For the Tidal force, I think that the Weyl Tensor is a better component than the Riemann one.

For the case you're computing, they're the same. The Kerr metric is a vacuum solution, so its Ricci tensor is zero. So you can call it the Riemann tensor or the Weyl tensor, it doesn't matter.

For the escape velocity, I do think that this particular formula works for all

If you mean the Schwarzschild formula also works for the Kerr metric, this is known to be false.

as it was correct for the Kerr-Newman metric

What are you basing this on?

The time dilation factor gamma is also correct after taking reciprocal of the sqrt of the $g_{00}$ metric component.

For a stationary observer, yes, this works for both the Schwarzschild and the Kerr metrics. The specific formulas are different but the method is the same.

The only trouble I have is Proper acceleration from the Christoffel component. I don't know how to make the vectors for 4-velocity!

The 4-velocity for a stationary observer has only one nonzero component, $u^t$. That, and the fact that the vector must have unit norm, should be enough for you to compute the formula for $u^t$.

 

[member 657093]

If you mean the Schwarzschild formula also works for the Kerr metric, this is known to be false.
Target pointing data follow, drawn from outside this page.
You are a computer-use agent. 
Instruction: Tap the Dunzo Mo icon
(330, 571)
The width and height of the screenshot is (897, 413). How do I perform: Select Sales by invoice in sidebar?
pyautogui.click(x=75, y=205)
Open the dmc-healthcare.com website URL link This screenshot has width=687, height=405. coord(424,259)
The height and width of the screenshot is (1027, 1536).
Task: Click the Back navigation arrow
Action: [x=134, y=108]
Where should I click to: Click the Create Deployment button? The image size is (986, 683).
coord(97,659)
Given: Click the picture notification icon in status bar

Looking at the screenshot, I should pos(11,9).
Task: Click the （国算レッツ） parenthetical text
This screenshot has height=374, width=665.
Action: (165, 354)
I am not talking about the Schwarzschild formula! I talked about an Escape velocity formula that involves the $\gamma$ factor that works for all the BH metrics because it is based on their respective $\gamma$.
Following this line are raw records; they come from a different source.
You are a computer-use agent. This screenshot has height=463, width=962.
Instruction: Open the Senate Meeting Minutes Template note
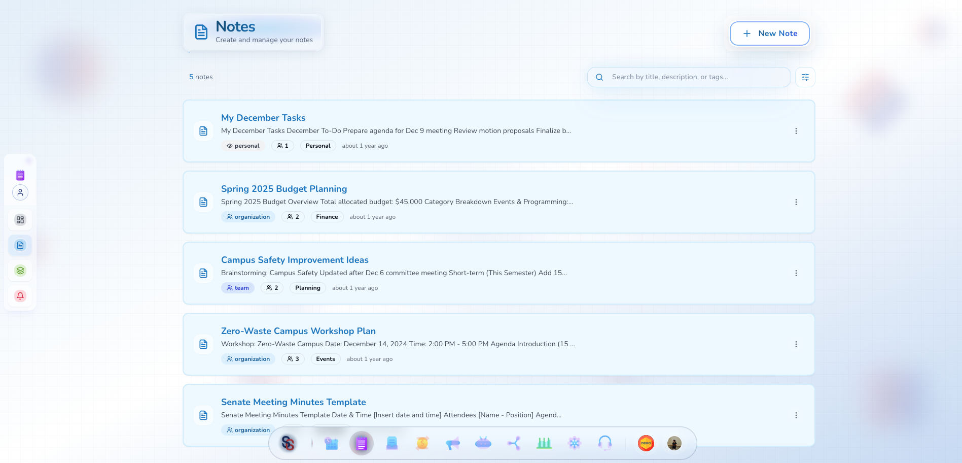coord(293,402)
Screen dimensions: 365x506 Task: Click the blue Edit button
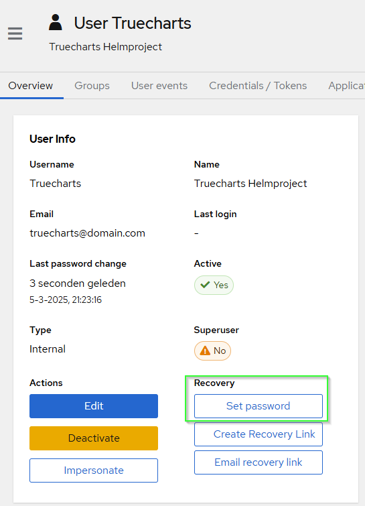click(94, 406)
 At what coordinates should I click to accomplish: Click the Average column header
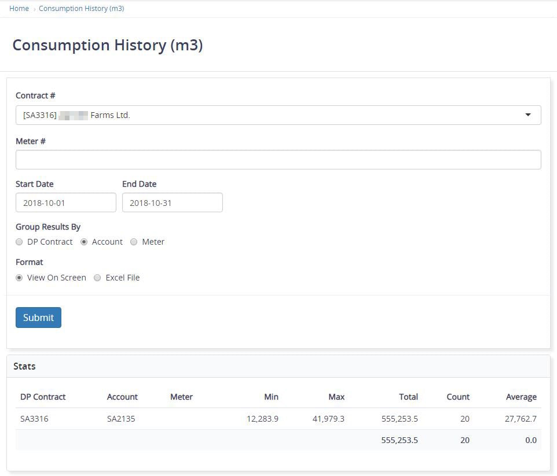521,397
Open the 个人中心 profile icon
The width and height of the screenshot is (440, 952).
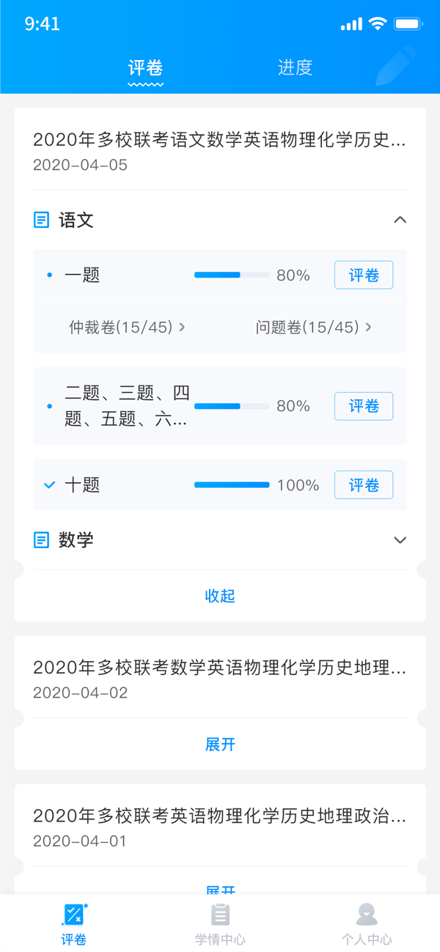coord(367,915)
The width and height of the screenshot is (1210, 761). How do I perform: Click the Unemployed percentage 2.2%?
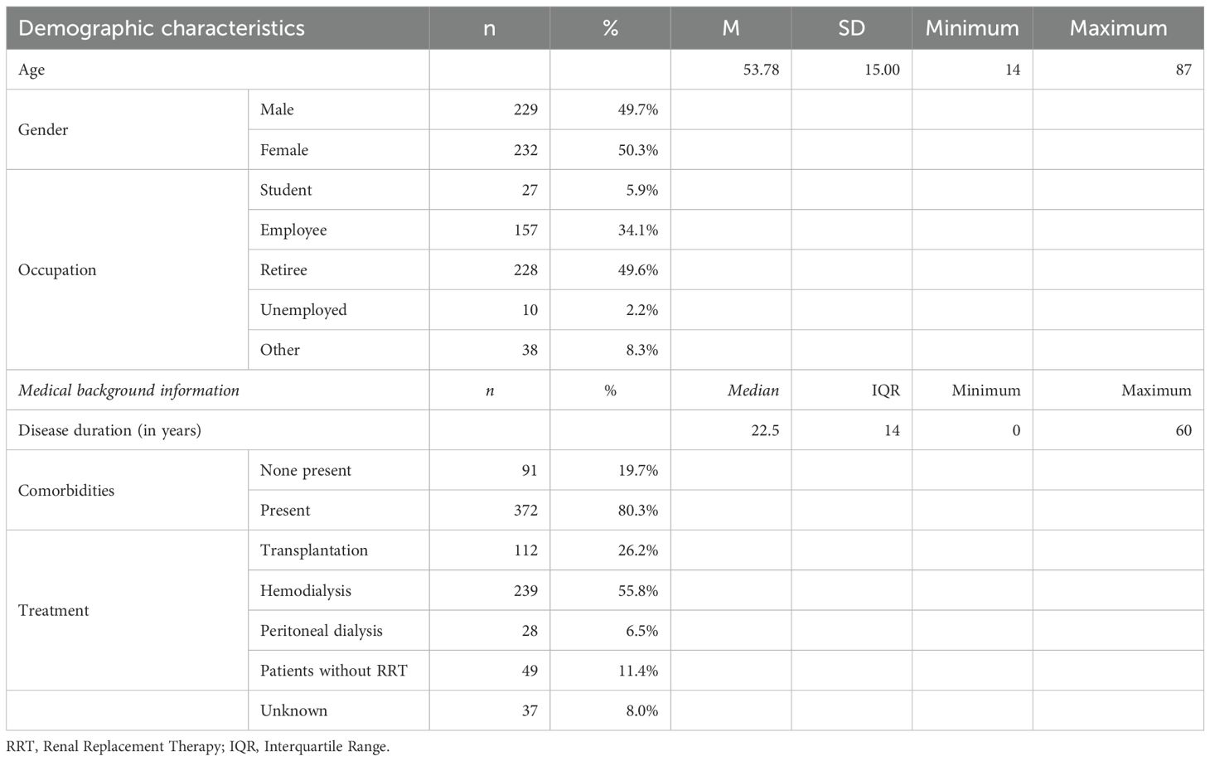pyautogui.click(x=638, y=310)
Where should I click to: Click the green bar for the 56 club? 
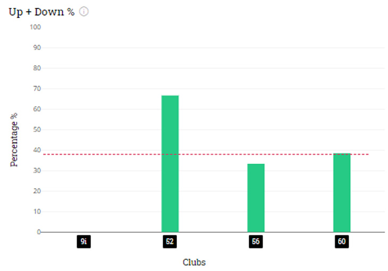coord(256,198)
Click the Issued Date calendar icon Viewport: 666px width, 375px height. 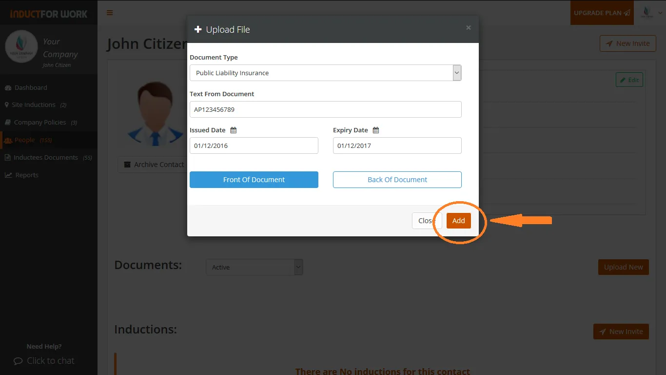point(234,130)
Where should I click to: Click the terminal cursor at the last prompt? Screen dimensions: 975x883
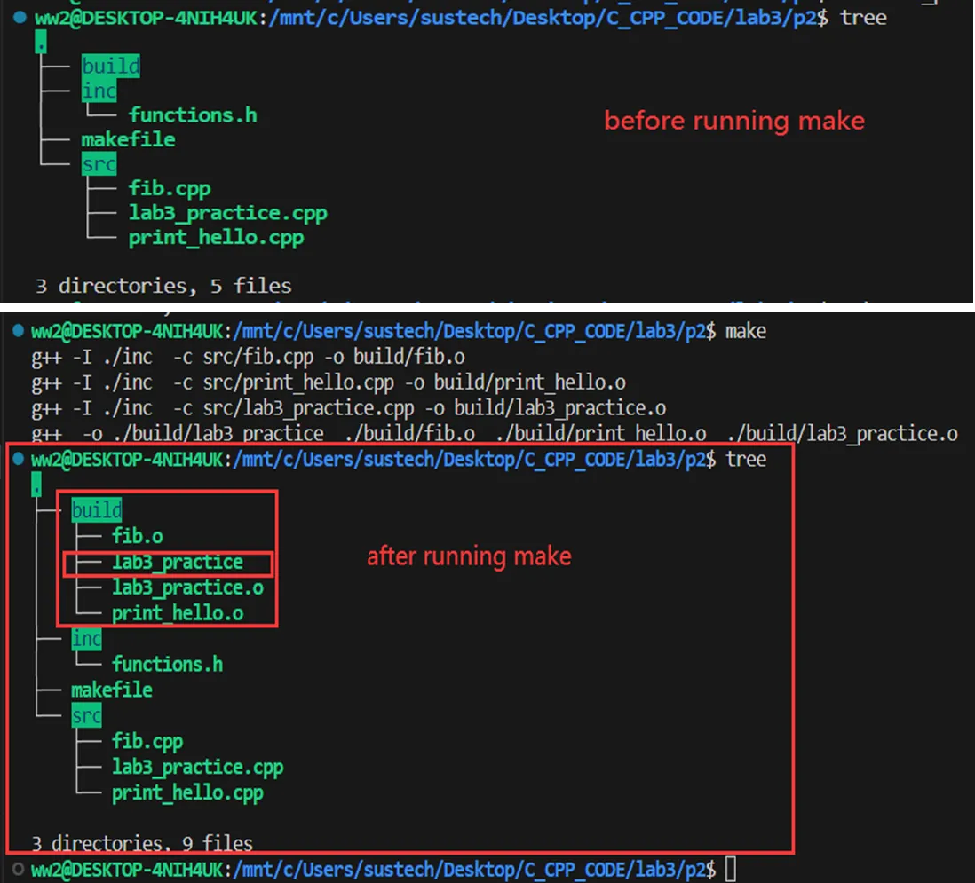pos(730,870)
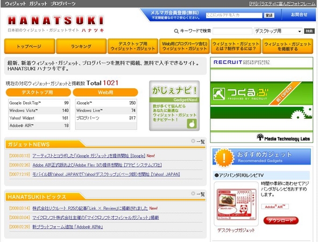Viewport: 318px width, 242px height.
Task: Click the hammer icon in Tsukuru banner
Action: 219,94
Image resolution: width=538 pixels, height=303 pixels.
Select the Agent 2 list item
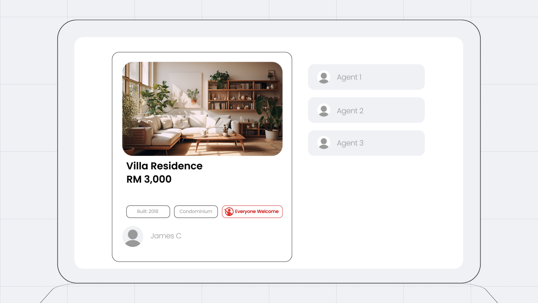tap(366, 110)
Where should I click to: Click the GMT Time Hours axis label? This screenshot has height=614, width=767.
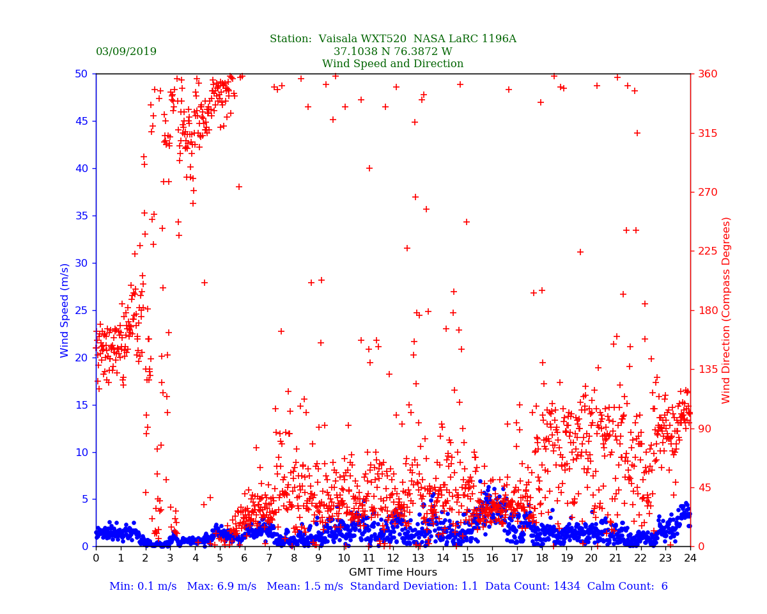[392, 572]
For the Weyl Tensor, they give different values than the Riemann ones because I took the valence (0,4) instead.

And I finally succeeded in using vector field in the BL coordinates system and finding its covariant derivative to find the nonzero component of the acceleration. From there I just used the Christoffel components with it.
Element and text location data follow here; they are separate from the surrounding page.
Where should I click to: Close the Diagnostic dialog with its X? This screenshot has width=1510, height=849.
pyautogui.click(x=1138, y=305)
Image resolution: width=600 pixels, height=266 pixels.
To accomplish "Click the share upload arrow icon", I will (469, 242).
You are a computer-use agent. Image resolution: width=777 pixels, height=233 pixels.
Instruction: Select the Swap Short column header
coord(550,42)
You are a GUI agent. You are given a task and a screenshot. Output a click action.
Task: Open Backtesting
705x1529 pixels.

But thanks for the clues, even though they come with a lot of attitudes!!!

 

[PeterDonis]

I talked about an Escape velocity formula that involves the $\gamma$ factor that works for all the BH metrics because it is based on their respective $\gamma$.

What formula is that? The only escape velocity formula I see posted anywhere in this thread is the Schwarzschild formula you posted in the OP.

For the Weyl Tensor, they give different values than the Riemann ones because I took the valence (0,4) instead.

Do you mean you lowered an index? That doesn't make the Weyl tensor different from the Riemann tensor; for any vacuum spacetime they are automatically the same. It just means you lowered an index.

And I finally succeeded in using vector field in the BL coordinates system and finding its covariant derivative to find the nonzero component of the acceleration. From there I just used the Christoffel components with it.

What did you come up with?

even though they come with a lot of attitudes!!!

Statements like this are off topic. Please refrain from them.

 

[member 657093]

The only escape velocity formula I see posted anywhere in this thread is the Schwarzschild formula you posted in the OP.

In post number 25.

Yes I lowered the first index of the Weyl tensor!

$((a^2*m*cos(\theta)^2-m*r^2)/(a^4*cos(\theta)^4+2*a^2*r^2*cos(\theta)^2+r^4))$ is the nonzero component of the acceleration for the Kerr metric.

 

[PeterDonis]

In post number 25.

Ah, sorry, I missed it. So you mean this:

By the way, for escape velocity, I've read on wikipedia for the Kerr-Newman metric, that they are using $c * \frac {\sqrt{\gamma^2 - 1}}{\gamma}$ Would this work for the Kerr metric?

The Wikipedia page you refer to explicitly says that the formula is for radial escape velocity. We're not just talking about the radial case in this thread.

 

[PeterDonis]

Yes I lowered the first index of the Weyl tensor!

Which, given that this is a vacuum spacetime, is equivalent to lowering the first index of the Riemann tensor, since they are identical.

 

[PeterDonis]

I'm talking about this one

Ok. Yes, your point is valid regarding that post. @Vick, @Yukterez is correct that the 4-velocity of a stationary observer is not $(1, 0, 0, 0)$, it is $(1 / \sqrt{g_{tt}}, 0, 0, 0)$.

 

[PeterDonis]

Thread closed for moderation.

 

[PeterDonis]

After a thread ban and some cleanup, the thread is reopened.